Our board of directors generally uses market quotations to assess the value of our investments for which market quotations are readily available. We obtain these market values from independent pricing services or at the bid prices obtained from at least two broker/dealers if available, otherwise by a principal market maker or a primary market dealer. If the board of directors has a bona fide reason to believe any such market quote does not reflect the fair value of an investment, it may independently value such investments by using the valuation procedure that it uses with respect to assets for which market quotations are not readily available. Investments of sufficient credit quality purchased within 60 days of maturity are valued at cost plus accreted discount, or minus amortized premium, which approximates fair value.

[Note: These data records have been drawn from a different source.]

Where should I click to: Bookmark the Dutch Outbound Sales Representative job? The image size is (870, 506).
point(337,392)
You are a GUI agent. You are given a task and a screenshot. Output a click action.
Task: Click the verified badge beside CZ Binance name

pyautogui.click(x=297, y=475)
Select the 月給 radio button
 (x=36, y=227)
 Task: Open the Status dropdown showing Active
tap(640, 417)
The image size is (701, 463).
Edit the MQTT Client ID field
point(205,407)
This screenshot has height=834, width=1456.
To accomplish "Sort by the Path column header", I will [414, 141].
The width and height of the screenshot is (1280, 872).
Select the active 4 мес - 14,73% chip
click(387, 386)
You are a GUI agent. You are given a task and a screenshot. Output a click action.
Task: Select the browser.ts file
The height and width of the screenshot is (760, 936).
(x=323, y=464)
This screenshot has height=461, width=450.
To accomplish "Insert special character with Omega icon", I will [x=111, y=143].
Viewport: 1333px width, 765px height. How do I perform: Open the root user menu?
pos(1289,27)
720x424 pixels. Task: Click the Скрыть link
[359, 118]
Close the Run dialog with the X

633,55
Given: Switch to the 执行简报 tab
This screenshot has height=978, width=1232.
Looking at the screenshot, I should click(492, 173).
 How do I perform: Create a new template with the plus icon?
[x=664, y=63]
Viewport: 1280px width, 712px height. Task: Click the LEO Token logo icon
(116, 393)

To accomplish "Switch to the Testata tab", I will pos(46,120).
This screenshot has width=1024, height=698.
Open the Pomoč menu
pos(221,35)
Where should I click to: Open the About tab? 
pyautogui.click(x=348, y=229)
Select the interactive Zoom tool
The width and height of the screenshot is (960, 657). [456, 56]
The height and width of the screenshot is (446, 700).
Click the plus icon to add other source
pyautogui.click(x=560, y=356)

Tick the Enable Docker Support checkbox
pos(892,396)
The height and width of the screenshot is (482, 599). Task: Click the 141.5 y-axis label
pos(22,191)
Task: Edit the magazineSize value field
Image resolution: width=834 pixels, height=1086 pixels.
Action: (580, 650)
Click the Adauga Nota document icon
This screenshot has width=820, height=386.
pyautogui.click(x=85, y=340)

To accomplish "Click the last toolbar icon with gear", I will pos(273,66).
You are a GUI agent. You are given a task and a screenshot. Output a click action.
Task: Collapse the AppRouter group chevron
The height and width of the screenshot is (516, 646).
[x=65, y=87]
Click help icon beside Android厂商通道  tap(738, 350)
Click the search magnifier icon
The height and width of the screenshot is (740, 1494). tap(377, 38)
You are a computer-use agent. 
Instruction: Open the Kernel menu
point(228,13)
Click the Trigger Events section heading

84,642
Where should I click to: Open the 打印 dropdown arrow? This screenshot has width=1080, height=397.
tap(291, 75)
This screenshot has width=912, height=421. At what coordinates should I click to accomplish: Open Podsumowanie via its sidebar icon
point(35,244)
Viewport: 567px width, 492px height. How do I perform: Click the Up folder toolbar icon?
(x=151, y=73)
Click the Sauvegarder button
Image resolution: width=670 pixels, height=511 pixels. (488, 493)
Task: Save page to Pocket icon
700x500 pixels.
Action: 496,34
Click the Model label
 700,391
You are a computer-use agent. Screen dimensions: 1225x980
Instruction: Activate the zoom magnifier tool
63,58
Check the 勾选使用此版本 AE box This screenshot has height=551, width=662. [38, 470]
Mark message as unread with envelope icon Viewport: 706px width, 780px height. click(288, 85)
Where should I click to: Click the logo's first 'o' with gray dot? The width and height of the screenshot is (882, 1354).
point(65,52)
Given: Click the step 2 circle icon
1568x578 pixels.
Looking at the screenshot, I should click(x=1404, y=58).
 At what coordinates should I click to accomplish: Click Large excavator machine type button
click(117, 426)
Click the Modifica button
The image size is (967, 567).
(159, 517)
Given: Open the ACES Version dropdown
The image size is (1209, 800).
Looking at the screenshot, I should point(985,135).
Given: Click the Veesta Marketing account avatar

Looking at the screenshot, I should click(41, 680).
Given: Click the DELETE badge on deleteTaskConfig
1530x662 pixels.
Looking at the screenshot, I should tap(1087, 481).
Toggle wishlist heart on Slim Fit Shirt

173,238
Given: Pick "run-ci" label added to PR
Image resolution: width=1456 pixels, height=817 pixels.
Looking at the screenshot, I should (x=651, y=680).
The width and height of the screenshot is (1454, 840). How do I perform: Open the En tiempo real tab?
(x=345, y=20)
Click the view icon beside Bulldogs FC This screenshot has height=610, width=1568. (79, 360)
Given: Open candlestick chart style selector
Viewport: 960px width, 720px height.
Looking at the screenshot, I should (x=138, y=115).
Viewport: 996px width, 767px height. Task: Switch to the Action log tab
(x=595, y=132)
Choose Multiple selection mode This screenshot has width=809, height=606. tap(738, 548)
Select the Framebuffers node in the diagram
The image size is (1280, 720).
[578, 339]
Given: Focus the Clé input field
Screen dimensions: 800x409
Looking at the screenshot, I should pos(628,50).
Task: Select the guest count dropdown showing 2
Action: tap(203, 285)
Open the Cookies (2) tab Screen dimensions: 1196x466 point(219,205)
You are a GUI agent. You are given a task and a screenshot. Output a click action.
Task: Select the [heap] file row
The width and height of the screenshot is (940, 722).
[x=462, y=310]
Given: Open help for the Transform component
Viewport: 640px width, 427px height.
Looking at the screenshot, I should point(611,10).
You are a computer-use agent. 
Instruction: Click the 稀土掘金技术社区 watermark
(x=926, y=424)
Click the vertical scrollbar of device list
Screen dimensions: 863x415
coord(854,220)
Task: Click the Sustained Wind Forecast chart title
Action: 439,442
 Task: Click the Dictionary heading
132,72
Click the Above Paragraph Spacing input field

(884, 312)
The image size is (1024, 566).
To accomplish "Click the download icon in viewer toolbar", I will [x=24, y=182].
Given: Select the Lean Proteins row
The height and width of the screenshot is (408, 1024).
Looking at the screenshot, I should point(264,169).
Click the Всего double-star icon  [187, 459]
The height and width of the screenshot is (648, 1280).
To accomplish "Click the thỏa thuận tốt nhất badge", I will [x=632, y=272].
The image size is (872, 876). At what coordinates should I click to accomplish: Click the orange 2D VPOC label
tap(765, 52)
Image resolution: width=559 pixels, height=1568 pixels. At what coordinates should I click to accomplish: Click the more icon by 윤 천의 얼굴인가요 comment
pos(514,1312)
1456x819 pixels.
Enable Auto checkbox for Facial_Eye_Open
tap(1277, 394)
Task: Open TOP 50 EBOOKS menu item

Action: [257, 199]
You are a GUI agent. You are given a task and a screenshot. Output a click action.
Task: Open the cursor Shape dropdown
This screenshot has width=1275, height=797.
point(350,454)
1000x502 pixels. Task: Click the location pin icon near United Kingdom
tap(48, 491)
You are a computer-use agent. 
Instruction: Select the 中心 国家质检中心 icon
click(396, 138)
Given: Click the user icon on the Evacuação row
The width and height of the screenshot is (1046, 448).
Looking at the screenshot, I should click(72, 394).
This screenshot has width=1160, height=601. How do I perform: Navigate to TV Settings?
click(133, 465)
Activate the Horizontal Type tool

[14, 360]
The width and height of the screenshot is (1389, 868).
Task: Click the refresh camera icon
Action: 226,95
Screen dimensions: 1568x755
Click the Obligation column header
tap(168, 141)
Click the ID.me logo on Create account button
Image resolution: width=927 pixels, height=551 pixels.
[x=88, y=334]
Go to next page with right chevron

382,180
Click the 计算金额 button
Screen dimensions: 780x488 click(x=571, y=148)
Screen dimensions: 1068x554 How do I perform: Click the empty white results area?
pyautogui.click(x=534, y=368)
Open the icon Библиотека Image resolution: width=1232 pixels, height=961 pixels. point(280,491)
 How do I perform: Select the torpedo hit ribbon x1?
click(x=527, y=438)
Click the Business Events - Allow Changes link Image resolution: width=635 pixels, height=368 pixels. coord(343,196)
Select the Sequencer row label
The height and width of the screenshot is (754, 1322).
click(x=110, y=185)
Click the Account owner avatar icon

We expect that there will not be readily available market values for many of our investments which are or will be in our portfolio, and we value such investments at fair value as determined in good faith by or under the direction of our board of directors using a documented valuation policy, described in this Report, and a consistently applied valuation process. With respect to investments for which there is no readily available market value, the factors that the board of directors may take into account in pricing our investments at fair value include, as relevant, the nature and realizable value of any collateral, the portfolio company’s ability to make payments and its earnings and discounted cash flow, the markets in which the portfolio company does business, comparison to publicly traded securities and other relevant factors. When an external event such as a purchase transaction, public offering or subsequent equity sale occurs, we consider the pricing indicated by the external event to corroborate or revise our valuation. Due to the inherent uncertainty of determining the fair value of investments that do not have a readily available market value, the price used in an actual transaction may be different than our valuation and the difference may be material. See Note 5.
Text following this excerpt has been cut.